*AUFGABEN*.
a: Wann und wo verwendete Hans-Werner Sinn laut dem Text zur Basar-Ökonomie den Begriff erstmals in einer Rede?
b: Schreiben Sie den Text zur Basar-Ökonomie im Anschluss an seinen letzten Satz weiter.

*VORLIEGENDER TEXT*.
Der Begriff Basar-Ökonomie ist erstmalig von Hans-Werner Sinn in seiner Deutschland-Rede am 15. November 2003 bei der Stiftung Schloss Neu-Hardenberg sowie in seiner zur selben Zeit erschienenen dritten Auflage des Buches „Ist Deutschland noch zu retten?“ verwendet worden.[1] Dieser soll die Standortverlagerung der Industrie in Niedriglohnländer kennzeichnen. Gemeint ist hiermit, laut Sinn, dass der Anteil der inländischen Wertschöpfung an der Industrieproduktion zugunsten ausländischer Vorleistungen zurückgeht. Die Fertigungstiefe in Deutschland nimmt demnach immer weiter ab, während Deutschland sich mehr und mehr auf Basar-Tätigkeiten konzentriert.[2] Deutschland spezialisiert sich demzufolge primär auf das Handeln von Gütern, anstatt auf die Produktion.

So sieht Sinn auch in der Höhe der Exporterfolge Deutschlands einen weiteren Beleg dazu, dass unser Land sich auf dem Weg in eine Basar-Ökonomie befindet. Denn die Exporterfolge sagen wenig über die Wettbewerbsfähigkeit Deutschlands aus, wenn man bedenkt, dass immer mehr Güter, die exportiert werden, zuvor aus dem Ausland importiert worden sind.[3] Sinn beschreibt hiermit allerdings keinen konkreten Zustand, sondern will in überspitzter Weise eine Tendenz darstellen, wie sie seit einigen Jahren in Deutschland zu beobachten ist.

Durch seine These verbindet Sinn Exportboom, Basar-Effekt und innere Wachstumsschwäche als ökonomisch eng zusammengehörende Teile eines Entwicklungsprozesses, die man nicht losgelöst von einander betrachten darf.[4]

2.2 Hintergrund

Sinns Basarthese begründet sich darin, dass immer mehr deutsche Industrieunternehmen die arbeitsintensiven Teile ihrer Fertigung in eigene ausländische Niederlassungen verlagern, dem so genannten Offshoring, oder direkt bei Zulieferern aus dem Ausland kaufen (ausländisches Outsourcing).[5] Ein gutes Beispiel für die ausländische Wertschöpfung, welches Sinn auch in seinem Buch „Ist Deutschland noch zu retten?“ anführt, ist die Produktion des Porsche Cayenne.[6]

Jeder Käufer eines dieser Autos glaubt, damit ein rein deutsches Produkt „made in Germany“ erworben zu haben. Dem ist allerdings nicht so. Lediglich 12% der Wertschöpfung in Form von Löhnen, Gewinnen, Deckungsbeiträgen für Abschreibungen finden in den Porschewerken in Leipzig statt. Der Haupanteil von 88% des Wertes ist bereits im slowakischen Bratislava geschaffen worden. Das sieht auch Prof. Dr. Ferdinand Dudenhöffer so, Geschäftsführer der B&D Forecast GmbH und Direktor des CAR an der FH- Gelsenkirchen, der sogar noch weiter geht und den Fertigungsanteil des Porsche Cayenne in Leipzig in seinem Aufsatz „Wie viel Deutschland steckt im Porsche?“ auf 10% beziffert.[7]

Und obwohl nur 12%, bzw. 10% des eigentlichen Wertes in Deutschland erbracht worden sind, taucht der Porsche Cayenne doch zu 100% in der Exportstatistik der Bundesrepublik auf. In diesem Beispiel ist der Export somit mehr als achtmal so groß wie die Wertschöpfung für den Export.

*DATENTEIL*.

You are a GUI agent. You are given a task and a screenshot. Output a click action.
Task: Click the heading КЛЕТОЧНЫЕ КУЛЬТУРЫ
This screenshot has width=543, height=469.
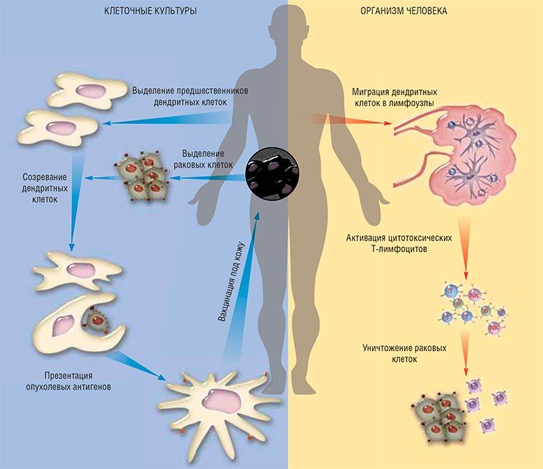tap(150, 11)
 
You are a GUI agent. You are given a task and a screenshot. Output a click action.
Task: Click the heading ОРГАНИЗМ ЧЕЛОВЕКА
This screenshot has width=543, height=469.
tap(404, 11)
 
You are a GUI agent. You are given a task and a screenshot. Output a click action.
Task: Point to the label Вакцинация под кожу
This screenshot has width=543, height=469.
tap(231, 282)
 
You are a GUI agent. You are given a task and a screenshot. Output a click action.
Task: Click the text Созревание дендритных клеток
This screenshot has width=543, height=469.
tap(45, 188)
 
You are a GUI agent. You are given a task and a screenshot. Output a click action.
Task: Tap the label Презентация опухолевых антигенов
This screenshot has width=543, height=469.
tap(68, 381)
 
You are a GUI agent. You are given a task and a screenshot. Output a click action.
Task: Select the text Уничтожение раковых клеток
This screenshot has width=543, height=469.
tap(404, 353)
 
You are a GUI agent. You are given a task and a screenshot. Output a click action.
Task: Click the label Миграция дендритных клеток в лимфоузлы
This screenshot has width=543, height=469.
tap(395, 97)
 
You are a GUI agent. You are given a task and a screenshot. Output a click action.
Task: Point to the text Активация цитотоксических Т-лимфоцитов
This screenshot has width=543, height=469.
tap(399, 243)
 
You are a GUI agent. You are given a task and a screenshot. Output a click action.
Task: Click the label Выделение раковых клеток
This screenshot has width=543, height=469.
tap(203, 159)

---

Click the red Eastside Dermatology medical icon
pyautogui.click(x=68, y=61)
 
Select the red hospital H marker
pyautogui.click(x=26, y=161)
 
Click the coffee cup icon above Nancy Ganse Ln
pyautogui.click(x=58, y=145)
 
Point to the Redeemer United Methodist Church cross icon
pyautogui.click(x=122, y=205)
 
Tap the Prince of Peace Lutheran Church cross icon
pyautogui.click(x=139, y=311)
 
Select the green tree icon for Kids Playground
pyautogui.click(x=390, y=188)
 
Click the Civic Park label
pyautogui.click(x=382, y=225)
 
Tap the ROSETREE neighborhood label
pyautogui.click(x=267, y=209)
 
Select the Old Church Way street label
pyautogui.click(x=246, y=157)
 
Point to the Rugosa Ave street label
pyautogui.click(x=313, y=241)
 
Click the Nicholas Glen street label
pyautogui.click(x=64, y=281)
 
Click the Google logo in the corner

---

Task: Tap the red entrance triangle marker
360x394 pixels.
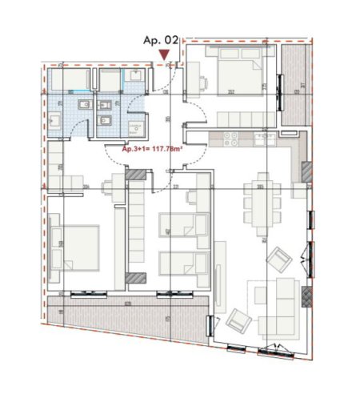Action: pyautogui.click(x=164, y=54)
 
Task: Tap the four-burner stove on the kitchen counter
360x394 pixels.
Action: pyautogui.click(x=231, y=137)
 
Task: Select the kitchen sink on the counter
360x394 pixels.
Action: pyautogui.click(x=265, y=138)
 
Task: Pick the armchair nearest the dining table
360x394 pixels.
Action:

*LÖSUNGEN*.
a: Am 15. November 2003 in seiner Deutschland-Rede bei der Stiftung Schloss Neu-Hardenberg.

b:
Weitere Beispiele aus der Automobilindustrie, die Sinn nennt, sind Audi, Volkswagen oder BMW. So weiß Sinn zu berichten, dass kein einziger Audi-Motor mehr in Deutschland gefertigt wird, dessen gesamte Produktion ins ungarische Györ verlagert worden ist. Sogar schon vor dem EU-Beitritt Ungarns ist dort extra für Audi eine zollfreie Zone eingerichtet worden. Volkwagen produziert sowohl seinen Polo als auch seinen Touareg in Bratislava. Und auch bei BMW werden heute nur noch 27% des Wertes in Deutschland produziert. 73% des Autowertes fallen auf Zulieferer, die zwar zur Hälfte im Inland ansässig sind, allerdings ihrerseits in ausländischen Werken produzieren lassen. Aber selbstverständlich verkaufen alle diese Firmen ihre Autos unter ihrem deutschen Markennamen.[8]

Das besondere Problem für Deutschland sieht Sinn jedoch darin, dass die Globalisierung auch vor dem deutschen Mittelstand keinen Halt macht.[9] Er bezieht sich in seiner Aussage auf eine Umfrage des Instituts der Deutschen Wirtschaft (IW), wonach in 2002 etwa 60% der mittelständischen Unternehmen mit bis zu 5000 Beschäftigten Standorte außerhalb der ehemaligen EU aufweisen konnten.[10] Beispiele aus seinem Buch „Ist Deutschland noch zu retten?“ sind u.a. die Firma Behr GmbH & Co. aus Stuttgart, die Klimaanlagen in der Tschechischen Republik herstellt, oder die Hako-Holding GmbH aus Bad Oldesloe, die Reinigungsmaschinen in Polen produziert.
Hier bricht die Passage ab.